I’ve heard that your favorite piece of recording gear is an amp. What’s been the most creative way that you’ve used an amp in your work?
Live vocal tracking. I was tracking a full band, cutting everything live to tape, and I had an Orange Rockerverb combo amp that I put in a isolation booth. I routed the singer’s dry vocal from his SM7 to the amp, which was mic’d up with an SM57. It produced a great distorted vocal sound. Once, I used a Goodsell amp, which are my favorite amps on the market, to re-amp a weak-sounding synth electric guitar; it brought a whole new life to the song. I also used the Goodsell on a Farfisa transistor organ. The player tweaked the organ whilst I tweaked the amp until the combination made an incredible mashup of twisting metal transistor sounds. That was one of my favorites.
Since we’re on the topic of recording gear let me ask about some of your favorites of the following:
Compressor For Bass:
LA2A (hardware).
EQ for Piano:
Pultec EQP1a (hardware) or just old fashioned mic placement.
Reverb for Drums:
Rverb or Lexicons (2 or 3 plates maybe). Also if I’m recording, I’ll capture the sound of the room with near and far-room mics.
Master Buss:
I use the Steven Slate VCC a lot, sometimes a hardware SSL Compressor. If it’s not getting mastered, I might smash it with three L2s, using different releases, not attenuating more than two or three dB each, and have some EQs in between.
Rounding off, can I ask what you’re working on currently?

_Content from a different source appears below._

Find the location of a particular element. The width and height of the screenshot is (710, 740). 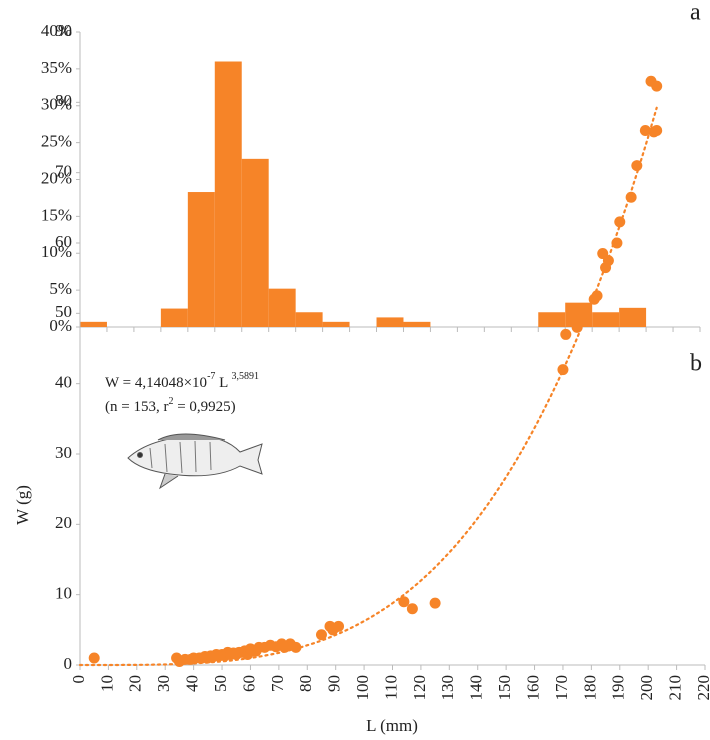

stats-part: 2 is located at coordinates (170, 402).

I’m finishing my wife’s album, Panayota’s “Glow”, which is an adult contemporary album with lots of live instrumentation, as well as working with an artist named Sean Waterman, who’s a songwriter. His album mixes a lot of acoustic and electronic elements. I produced, recorded, and am mixing both of those. I’m also working steadily with Alabama hip hop artist, Jackie Chain, and most recently, some great new stuff by Kesington Kross, from Los Angeles. As far as the year goes, it’s been a blessing. I’ve worked on records with Puff Daddy, Future and LeToya Lovett, Jason Derulo, and YG, as well as with songwriters/producers for Rihanna, Mary J. Blige, and DJ Mustard, just to name a few. Things really blew up since January, so I’m focused on continuing the momentum, and am grateful to be working with such great people in a career that I love.